Saved entries:
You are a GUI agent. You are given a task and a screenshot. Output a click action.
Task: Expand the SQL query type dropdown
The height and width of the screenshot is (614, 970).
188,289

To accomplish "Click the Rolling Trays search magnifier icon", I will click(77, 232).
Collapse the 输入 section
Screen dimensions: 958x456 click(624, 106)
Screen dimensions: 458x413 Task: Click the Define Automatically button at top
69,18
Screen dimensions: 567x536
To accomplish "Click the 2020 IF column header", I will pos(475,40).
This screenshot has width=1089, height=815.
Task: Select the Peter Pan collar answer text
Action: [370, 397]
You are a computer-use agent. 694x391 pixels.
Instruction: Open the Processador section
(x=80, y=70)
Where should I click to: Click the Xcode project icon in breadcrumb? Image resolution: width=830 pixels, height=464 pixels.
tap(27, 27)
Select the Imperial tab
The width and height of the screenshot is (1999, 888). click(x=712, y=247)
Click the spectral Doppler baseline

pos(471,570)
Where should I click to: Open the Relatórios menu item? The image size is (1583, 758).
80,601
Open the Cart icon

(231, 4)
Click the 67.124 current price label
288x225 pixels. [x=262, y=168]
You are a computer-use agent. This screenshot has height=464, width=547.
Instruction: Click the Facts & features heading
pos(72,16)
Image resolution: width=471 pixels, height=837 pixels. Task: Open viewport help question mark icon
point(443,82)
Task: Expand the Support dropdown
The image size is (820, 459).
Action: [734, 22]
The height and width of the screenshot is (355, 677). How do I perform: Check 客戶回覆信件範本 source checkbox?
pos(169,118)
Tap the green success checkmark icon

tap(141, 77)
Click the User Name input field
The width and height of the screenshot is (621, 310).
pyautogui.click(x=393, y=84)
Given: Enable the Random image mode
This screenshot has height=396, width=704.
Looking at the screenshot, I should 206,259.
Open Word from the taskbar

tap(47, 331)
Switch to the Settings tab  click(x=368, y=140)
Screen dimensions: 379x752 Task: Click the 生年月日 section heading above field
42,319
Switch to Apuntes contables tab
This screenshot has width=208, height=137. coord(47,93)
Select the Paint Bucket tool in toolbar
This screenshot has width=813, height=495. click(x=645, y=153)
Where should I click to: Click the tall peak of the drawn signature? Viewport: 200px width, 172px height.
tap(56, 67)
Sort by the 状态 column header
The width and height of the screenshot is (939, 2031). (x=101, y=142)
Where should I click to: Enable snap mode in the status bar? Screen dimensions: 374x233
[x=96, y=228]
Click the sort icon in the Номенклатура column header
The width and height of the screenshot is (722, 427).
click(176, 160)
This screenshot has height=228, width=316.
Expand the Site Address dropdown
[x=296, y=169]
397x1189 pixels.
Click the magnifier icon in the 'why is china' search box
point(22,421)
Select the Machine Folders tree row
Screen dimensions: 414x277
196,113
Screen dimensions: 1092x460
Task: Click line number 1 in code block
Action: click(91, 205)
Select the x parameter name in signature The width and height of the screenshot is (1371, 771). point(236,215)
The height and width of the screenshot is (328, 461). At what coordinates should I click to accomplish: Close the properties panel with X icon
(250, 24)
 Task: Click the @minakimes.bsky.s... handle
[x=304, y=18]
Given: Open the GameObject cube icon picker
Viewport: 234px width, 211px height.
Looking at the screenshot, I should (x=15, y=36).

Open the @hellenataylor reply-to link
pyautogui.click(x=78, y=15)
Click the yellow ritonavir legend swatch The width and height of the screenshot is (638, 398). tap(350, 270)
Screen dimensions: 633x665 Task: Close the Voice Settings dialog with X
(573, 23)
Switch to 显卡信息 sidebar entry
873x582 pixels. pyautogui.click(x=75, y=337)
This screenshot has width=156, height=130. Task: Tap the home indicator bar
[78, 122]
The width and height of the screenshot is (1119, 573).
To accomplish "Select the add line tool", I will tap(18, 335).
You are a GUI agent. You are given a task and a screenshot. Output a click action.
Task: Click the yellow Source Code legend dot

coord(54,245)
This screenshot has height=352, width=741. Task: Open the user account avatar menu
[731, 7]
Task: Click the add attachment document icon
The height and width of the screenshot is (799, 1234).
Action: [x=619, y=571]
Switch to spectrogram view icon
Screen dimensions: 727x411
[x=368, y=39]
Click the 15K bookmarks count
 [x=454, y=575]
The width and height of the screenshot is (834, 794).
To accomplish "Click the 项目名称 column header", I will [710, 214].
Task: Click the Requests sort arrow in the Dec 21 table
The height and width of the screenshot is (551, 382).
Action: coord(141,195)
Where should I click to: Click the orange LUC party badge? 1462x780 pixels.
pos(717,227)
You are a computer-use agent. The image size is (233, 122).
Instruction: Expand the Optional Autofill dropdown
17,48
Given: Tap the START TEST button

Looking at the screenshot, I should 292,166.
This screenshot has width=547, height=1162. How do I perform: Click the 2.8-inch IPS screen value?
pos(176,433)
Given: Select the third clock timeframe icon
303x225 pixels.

■ **WHAT THIS TASK INVOLVES**: Lines from the one that contains "Task: Click the yellow Source Code legend dot" through the final line of the entries must be duplicated exactly, and no other lines.

■ **RESPONSE BELOW**:
Task: Click the yellow Source Code legend dot

coord(54,245)
This screenshot has height=352, width=741. Task: Open the user account avatar menu
[731, 7]
Task: Click the add attachment document icon
The height and width of the screenshot is (799, 1234).
Action: [x=619, y=571]
Switch to spectrogram view icon
Screen dimensions: 727x411
[x=368, y=39]
Click the 15K bookmarks count
 [x=454, y=575]
The width and height of the screenshot is (834, 794).
To accomplish "Click the 项目名称 column header", I will [710, 214].
Task: Click the Requests sort arrow in the Dec 21 table
The height and width of the screenshot is (551, 382).
Action: coord(141,195)
Where should I click to: Click the orange LUC party badge? 1462x780 pixels.
pos(717,227)
You are a computer-use agent. The image size is (233, 122).
Instruction: Expand the Optional Autofill dropdown
17,48
Given: Tap the START TEST button

Looking at the screenshot, I should 292,166.
This screenshot has width=547, height=1162. How do I perform: Click the 2.8-inch IPS screen value?
pos(176,433)
Given: Select the third clock timeframe icon
303x225 pixels.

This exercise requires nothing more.